*What you will do:*
All that is required is the number of lines in this listing that hold "agent".

*Data:*

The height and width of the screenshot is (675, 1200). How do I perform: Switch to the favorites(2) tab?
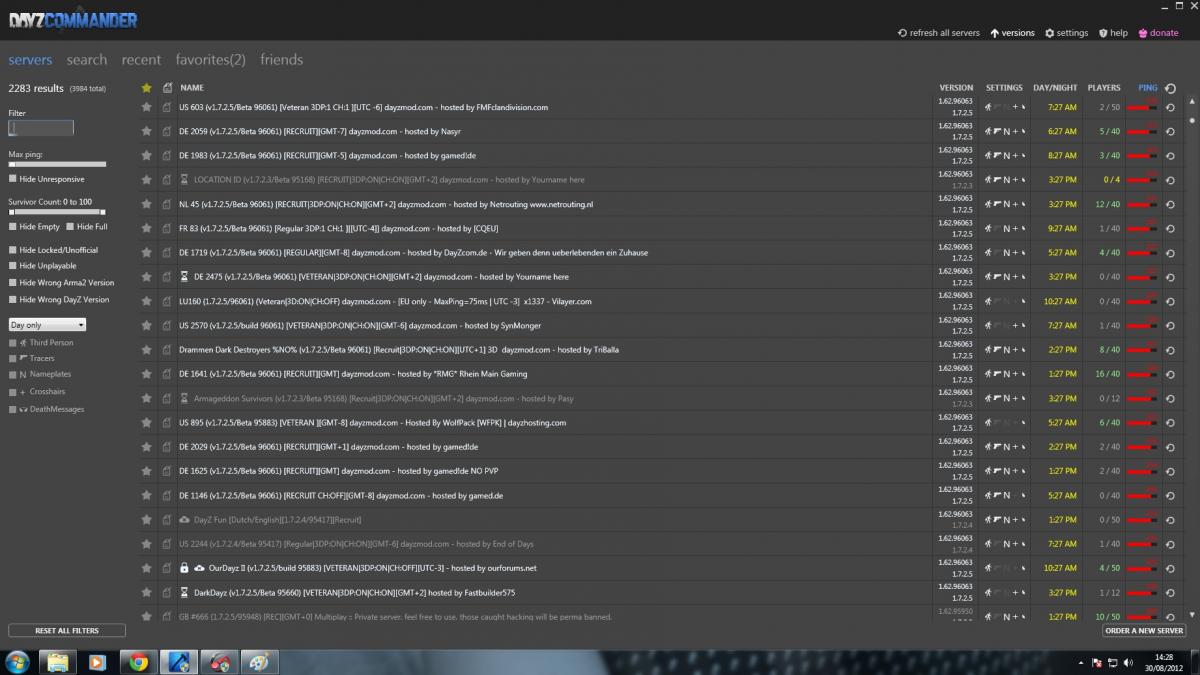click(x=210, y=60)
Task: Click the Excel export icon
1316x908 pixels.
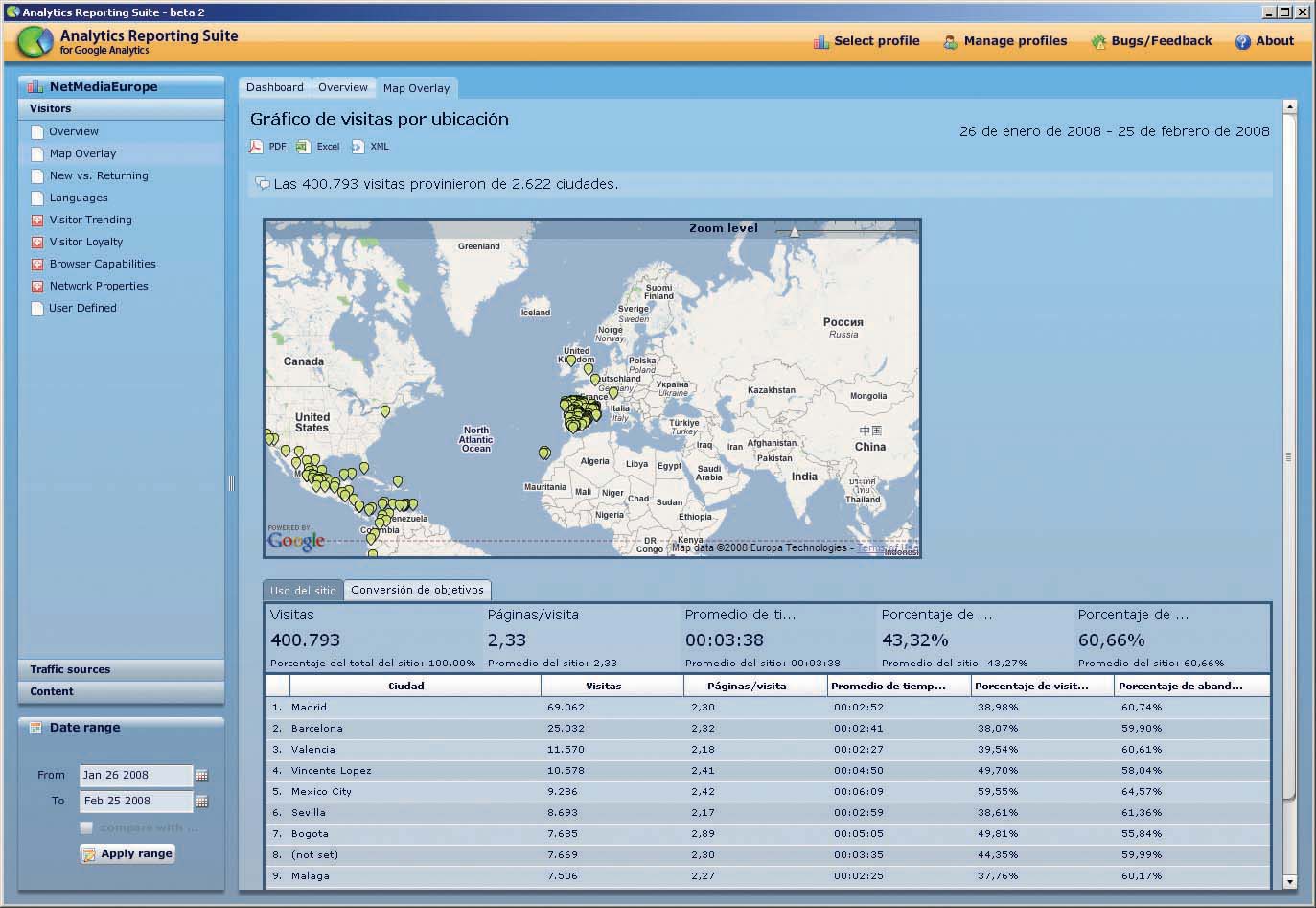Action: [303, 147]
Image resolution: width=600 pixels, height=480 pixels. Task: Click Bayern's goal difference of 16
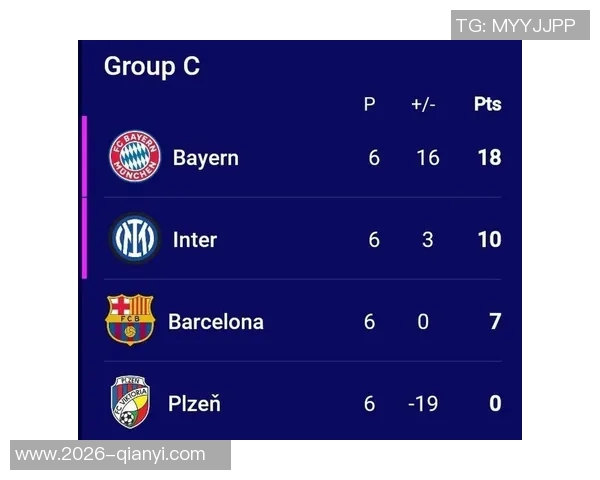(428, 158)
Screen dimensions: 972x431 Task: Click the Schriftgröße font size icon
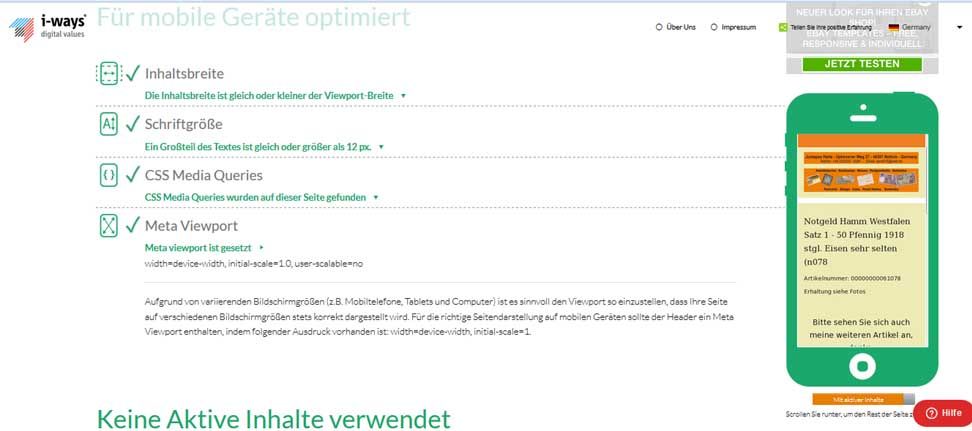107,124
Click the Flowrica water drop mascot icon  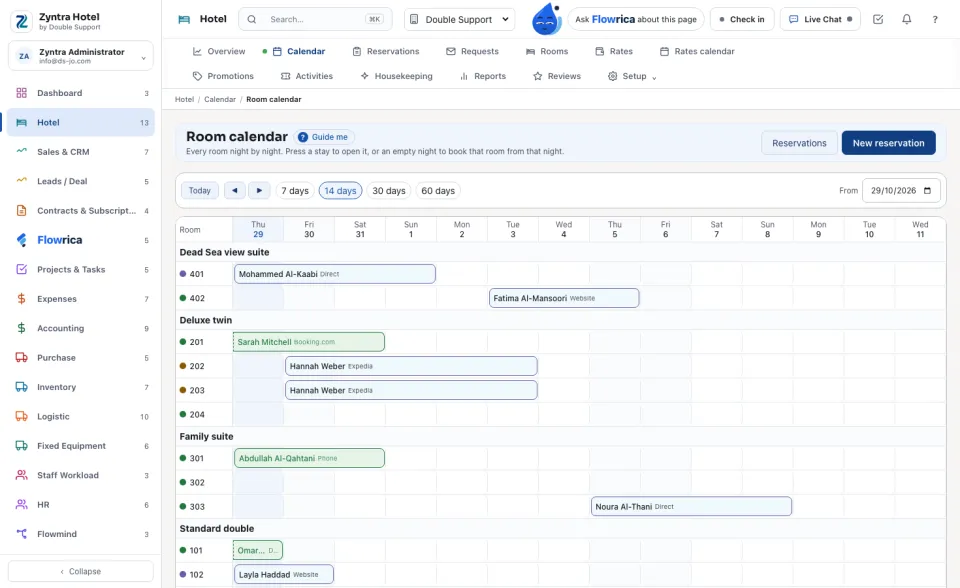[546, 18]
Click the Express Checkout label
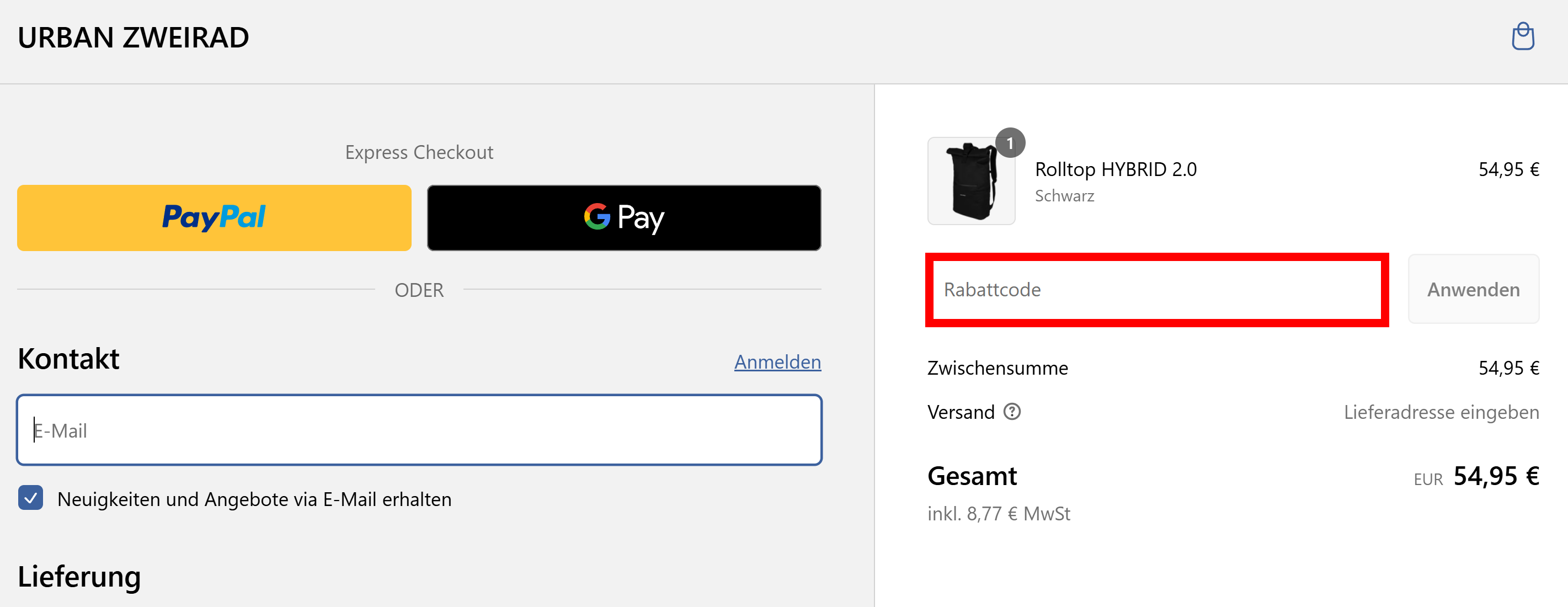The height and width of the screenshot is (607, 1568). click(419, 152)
--
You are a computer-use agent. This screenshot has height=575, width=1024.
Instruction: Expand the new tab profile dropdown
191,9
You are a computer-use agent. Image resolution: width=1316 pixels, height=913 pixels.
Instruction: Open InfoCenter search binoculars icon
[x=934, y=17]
...
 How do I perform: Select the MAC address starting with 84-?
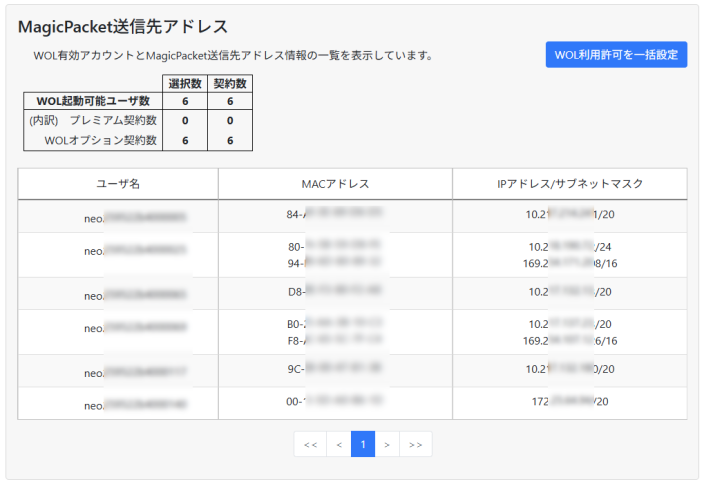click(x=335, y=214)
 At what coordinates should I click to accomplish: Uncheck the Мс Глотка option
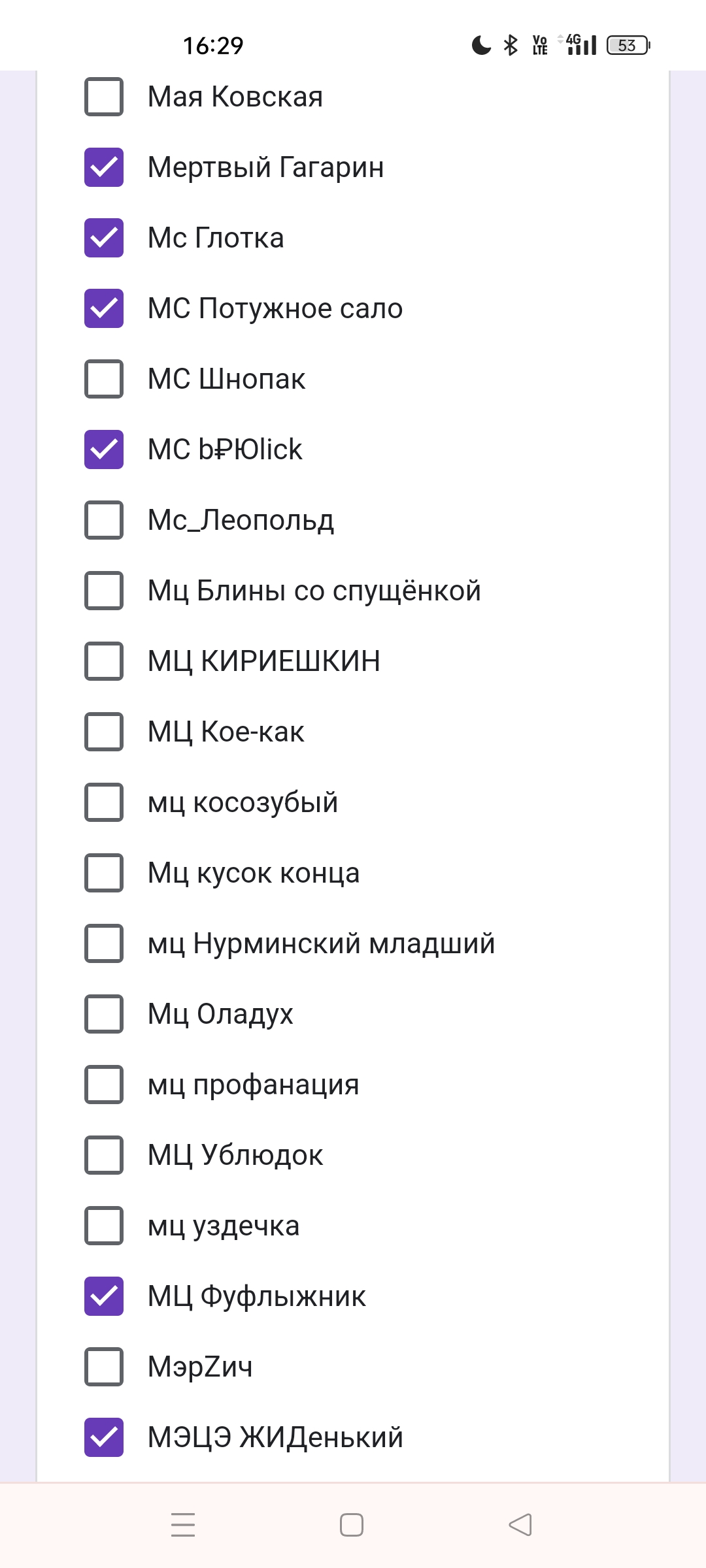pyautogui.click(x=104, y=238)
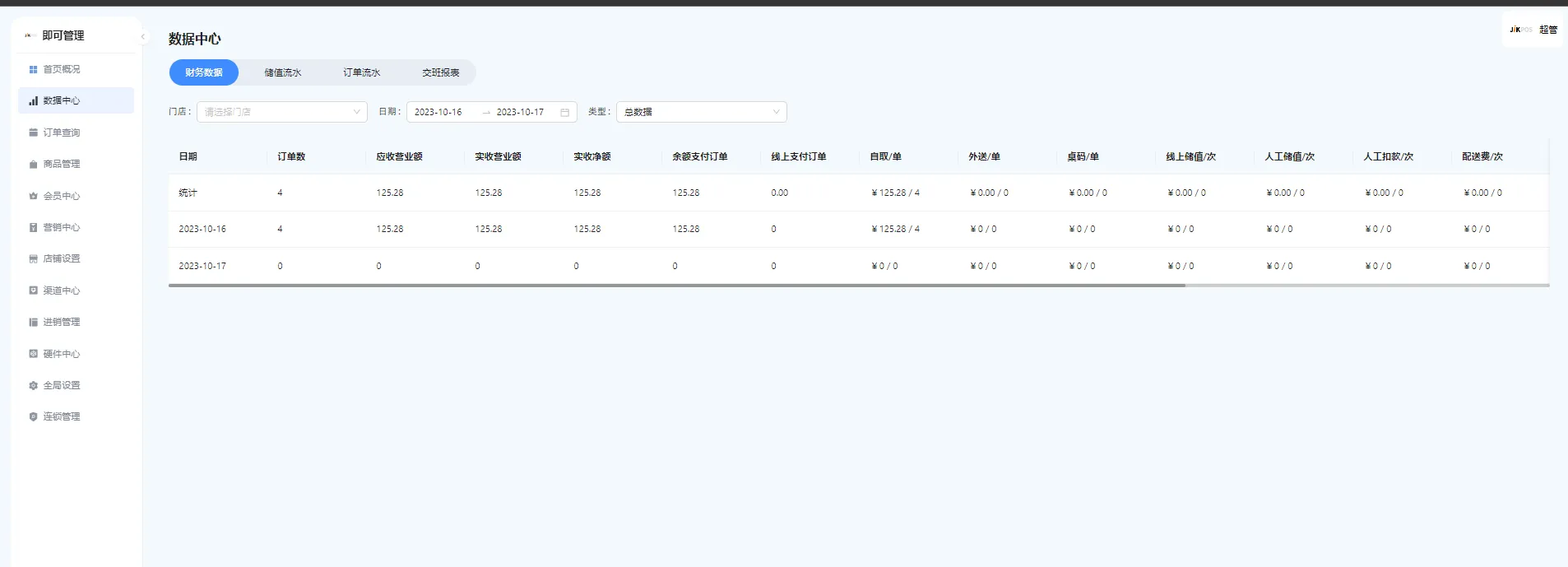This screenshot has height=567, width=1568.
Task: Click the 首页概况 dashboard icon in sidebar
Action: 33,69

*Response for this exercise:*
2